Please format every line of the records below as a Markdown table with the columns No. and Text, numbering the rows and leaving out blank lines.

* start Available records *

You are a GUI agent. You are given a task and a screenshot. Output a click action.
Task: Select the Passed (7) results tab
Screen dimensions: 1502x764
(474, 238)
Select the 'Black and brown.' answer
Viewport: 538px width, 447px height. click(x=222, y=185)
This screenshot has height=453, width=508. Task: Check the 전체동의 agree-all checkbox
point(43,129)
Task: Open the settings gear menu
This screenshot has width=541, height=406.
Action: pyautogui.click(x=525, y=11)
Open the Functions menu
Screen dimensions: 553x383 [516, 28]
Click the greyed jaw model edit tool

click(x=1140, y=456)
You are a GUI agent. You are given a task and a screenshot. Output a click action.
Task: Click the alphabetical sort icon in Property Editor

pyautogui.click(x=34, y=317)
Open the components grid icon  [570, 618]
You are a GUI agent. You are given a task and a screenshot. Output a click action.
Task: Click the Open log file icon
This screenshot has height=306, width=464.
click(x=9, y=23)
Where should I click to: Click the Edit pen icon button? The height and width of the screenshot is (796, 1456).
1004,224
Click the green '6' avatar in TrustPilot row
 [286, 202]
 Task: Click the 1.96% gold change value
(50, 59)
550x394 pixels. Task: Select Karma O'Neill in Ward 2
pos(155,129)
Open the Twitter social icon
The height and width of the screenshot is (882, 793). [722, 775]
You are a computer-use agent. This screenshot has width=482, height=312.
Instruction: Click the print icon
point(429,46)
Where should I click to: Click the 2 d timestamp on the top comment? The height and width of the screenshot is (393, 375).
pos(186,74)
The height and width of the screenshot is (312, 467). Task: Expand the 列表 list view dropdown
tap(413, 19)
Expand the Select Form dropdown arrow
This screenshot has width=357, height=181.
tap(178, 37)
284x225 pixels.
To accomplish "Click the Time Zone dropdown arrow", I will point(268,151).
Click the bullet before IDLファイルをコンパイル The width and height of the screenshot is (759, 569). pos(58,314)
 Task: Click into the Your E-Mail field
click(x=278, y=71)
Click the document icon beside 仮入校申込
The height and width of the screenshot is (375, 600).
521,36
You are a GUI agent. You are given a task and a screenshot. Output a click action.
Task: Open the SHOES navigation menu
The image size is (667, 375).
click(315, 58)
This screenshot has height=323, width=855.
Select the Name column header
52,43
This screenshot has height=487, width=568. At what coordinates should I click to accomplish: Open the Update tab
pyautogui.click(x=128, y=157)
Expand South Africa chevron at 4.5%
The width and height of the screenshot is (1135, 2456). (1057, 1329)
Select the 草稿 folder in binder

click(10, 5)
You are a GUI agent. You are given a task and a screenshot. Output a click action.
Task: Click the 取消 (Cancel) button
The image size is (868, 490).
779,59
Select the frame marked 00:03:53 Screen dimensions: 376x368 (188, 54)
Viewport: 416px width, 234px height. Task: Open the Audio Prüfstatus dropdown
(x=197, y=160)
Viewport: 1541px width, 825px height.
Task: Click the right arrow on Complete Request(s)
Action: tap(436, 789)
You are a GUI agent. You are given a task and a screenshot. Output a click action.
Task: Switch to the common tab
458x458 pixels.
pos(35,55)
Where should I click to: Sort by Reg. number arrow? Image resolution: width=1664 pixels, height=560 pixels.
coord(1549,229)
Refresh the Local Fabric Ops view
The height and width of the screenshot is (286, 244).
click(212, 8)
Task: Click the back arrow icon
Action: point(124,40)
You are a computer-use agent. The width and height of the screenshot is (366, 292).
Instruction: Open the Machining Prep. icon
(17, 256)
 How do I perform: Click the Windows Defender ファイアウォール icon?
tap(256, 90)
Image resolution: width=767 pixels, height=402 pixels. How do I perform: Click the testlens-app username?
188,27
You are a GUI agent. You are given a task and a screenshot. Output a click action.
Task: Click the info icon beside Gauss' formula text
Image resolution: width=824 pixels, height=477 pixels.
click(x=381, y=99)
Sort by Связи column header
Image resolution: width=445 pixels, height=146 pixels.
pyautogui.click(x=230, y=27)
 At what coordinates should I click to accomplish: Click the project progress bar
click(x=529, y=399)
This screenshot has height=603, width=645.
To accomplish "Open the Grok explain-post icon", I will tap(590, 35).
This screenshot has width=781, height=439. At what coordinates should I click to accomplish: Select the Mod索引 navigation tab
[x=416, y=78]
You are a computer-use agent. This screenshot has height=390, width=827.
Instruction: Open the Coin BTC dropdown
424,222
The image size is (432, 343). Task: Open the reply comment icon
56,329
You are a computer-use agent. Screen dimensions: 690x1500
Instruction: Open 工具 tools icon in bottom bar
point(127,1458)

* end Available records *

Reply to the exercise:
| No. | Text |
|---|---|
| 1 | You are a GUI agent. You are given a task and a screenshot. Output a click action. |
| 2 | Task: Select the Passed (7) results tab |
| 3 | Screen dimensions: 1502x764 |
| 4 | (474, 238) |
| 5 | Select the 'Black and brown.' answer |
| 6 | Viewport: 538px width, 447px height. click(x=222, y=185) |
| 7 | This screenshot has height=453, width=508. Task: Check the 전체동의 agree-all checkbox |
| 8 | point(43,129) |
| 9 | Task: Open the settings gear menu |
| 10 | This screenshot has width=541, height=406. |
| 11 | Action: pyautogui.click(x=525, y=11) |
| 12 | Open the Functions menu |
| 13 | Screen dimensions: 553x383 [516, 28] |
| 14 | Click the greyed jaw model edit tool |
| 15 | click(x=1140, y=456) |
| 16 | You are a GUI agent. You are given a task and a screenshot. Output a click action. |
| 17 | Task: Click the alphabetical sort icon in Property Editor |
| 18 | pyautogui.click(x=34, y=317) |
| 19 | Open the components grid icon  [570, 618] |
| 20 | You are a GUI agent. You are given a task and a screenshot. Output a click action. |
| 21 | Task: Click the Open log file icon |
| 22 | This screenshot has height=306, width=464. |
| 23 | click(x=9, y=23) |
| 24 | Where should I click to: Click the Edit pen icon button? The height and width of the screenshot is (796, 1456). |
| 25 | 1004,224 |
| 26 | Click the green '6' avatar in TrustPilot row |
| 27 |  [286, 202] |
| 28 |  Task: Click the 1.96% gold change value |
| 29 | (50, 59) |
| 30 | 550x394 pixels. Task: Select Karma O'Neill in Ward 2 |
| 31 | pos(155,129) |
| 32 | Open the Twitter social icon |
| 33 | The height and width of the screenshot is (882, 793). [722, 775] |
| 34 | You are a computer-use agent. This screenshot has width=482, height=312. |
| 35 | Instruction: Click the print icon |
| 36 | point(429,46) |
| 37 | Where should I click to: Click the 2 d timestamp on the top comment? The height and width of the screenshot is (393, 375). |
| 38 | pos(186,74) |
| 39 | The height and width of the screenshot is (312, 467). Task: Expand the 列表 list view dropdown |
| 40 | tap(413, 19) |
| 41 | Expand the Select Form dropdown arrow |
| 42 | This screenshot has width=357, height=181. |
| 43 | tap(178, 37) |
| 44 | 284x225 pixels. |
| 45 | To accomplish "Click the Time Zone dropdown arrow", I will point(268,151). |
| 46 | Click the bullet before IDLファイルをコンパイル The width and height of the screenshot is (759, 569). pos(58,314) |
| 47 |  Task: Click into the Your E-Mail field |
| 48 | click(x=278, y=71) |
| 49 | Click the document icon beside 仮入校申込 |
| 50 | The height and width of the screenshot is (375, 600). |
| 51 | 521,36 |
| 52 | You are a GUI agent. You are given a task and a screenshot. Output a click action. |
| 53 | Task: Open the SHOES navigation menu |
| 54 | The image size is (667, 375). |
| 55 | click(315, 58) |
| 56 | This screenshot has height=323, width=855. |
| 57 | Select the Name column header |
| 58 | 52,43 |
| 59 | This screenshot has height=487, width=568. At what coordinates should I click to accomplish: Open the Update tab |
| 60 | pyautogui.click(x=128, y=157) |
| 61 | Expand South Africa chevron at 4.5% |
| 62 | The width and height of the screenshot is (1135, 2456). (1057, 1329) |
| 63 | Select the 草稿 folder in binder |
| 64 | click(10, 5) |
| 65 | You are a GUI agent. You are given a task and a screenshot. Output a click action. |
| 66 | Task: Click the 取消 (Cancel) button |
| 67 | The image size is (868, 490). |
| 68 | 779,59 |
| 69 | Select the frame marked 00:03:53 Screen dimensions: 376x368 (188, 54) |
| 70 | Viewport: 416px width, 234px height. Task: Open the Audio Prüfstatus dropdown |
| 71 | (x=197, y=160) |
| 72 | Viewport: 1541px width, 825px height. |
| 73 | Task: Click the right arrow on Complete Request(s) |
| 74 | Action: tap(436, 789) |
| 75 | You are a GUI agent. You are given a task and a screenshot. Output a click action. |
| 76 | Task: Switch to the common tab |
| 77 | 458x458 pixels. |
| 78 | pos(35,55) |
| 79 | Where should I click to: Sort by Reg. number arrow? Image resolution: width=1664 pixels, height=560 pixels. |
| 80 | coord(1549,229) |
| 81 | Refresh the Local Fabric Ops view |
| 82 | The height and width of the screenshot is (286, 244). |
| 83 | click(212, 8) |
| 84 | Task: Click the back arrow icon |
| 85 | Action: point(124,40) |
| 86 | You are a computer-use agent. The width and height of the screenshot is (366, 292). |
| 87 | Instruction: Open the Machining Prep. icon |
| 88 | (17, 256) |
| 89 |  How do I perform: Click the Windows Defender ファイアウォール icon? |
| 90 | tap(256, 90) |
| 91 | Image resolution: width=767 pixels, height=402 pixels. How do I perform: Click the testlens-app username? |
| 92 | 188,27 |
| 93 | You are a GUI agent. You are given a task and a screenshot. Output a click action. |
| 94 | Task: Click the info icon beside Gauss' formula text |
| 95 | Image resolution: width=824 pixels, height=477 pixels. |
| 96 | click(x=381, y=99) |
| 97 | Sort by Связи column header |
| 98 | Image resolution: width=445 pixels, height=146 pixels. |
| 99 | pyautogui.click(x=230, y=27) |
| 100 |  At what coordinates should I click to accomplish: Click the project progress bar |
| 101 | click(x=529, y=399) |
| 102 | This screenshot has height=603, width=645. |
| 103 | To accomplish "Open the Grok explain-post icon", I will tap(590, 35). |
| 104 | This screenshot has width=781, height=439. At what coordinates should I click to accomplish: Select the Mod索引 navigation tab |
| 105 | [x=416, y=78] |
| 106 | You are a computer-use agent. This screenshot has height=390, width=827. |
| 107 | Instruction: Open the Coin BTC dropdown |
| 108 | 424,222 |
| 109 | The image size is (432, 343). Task: Open the reply comment icon |
| 110 | 56,329 |
| 111 | You are a computer-use agent. Screen dimensions: 690x1500 |
| 112 | Instruction: Open 工具 tools icon in bottom bar |
| 113 | point(127,1458) |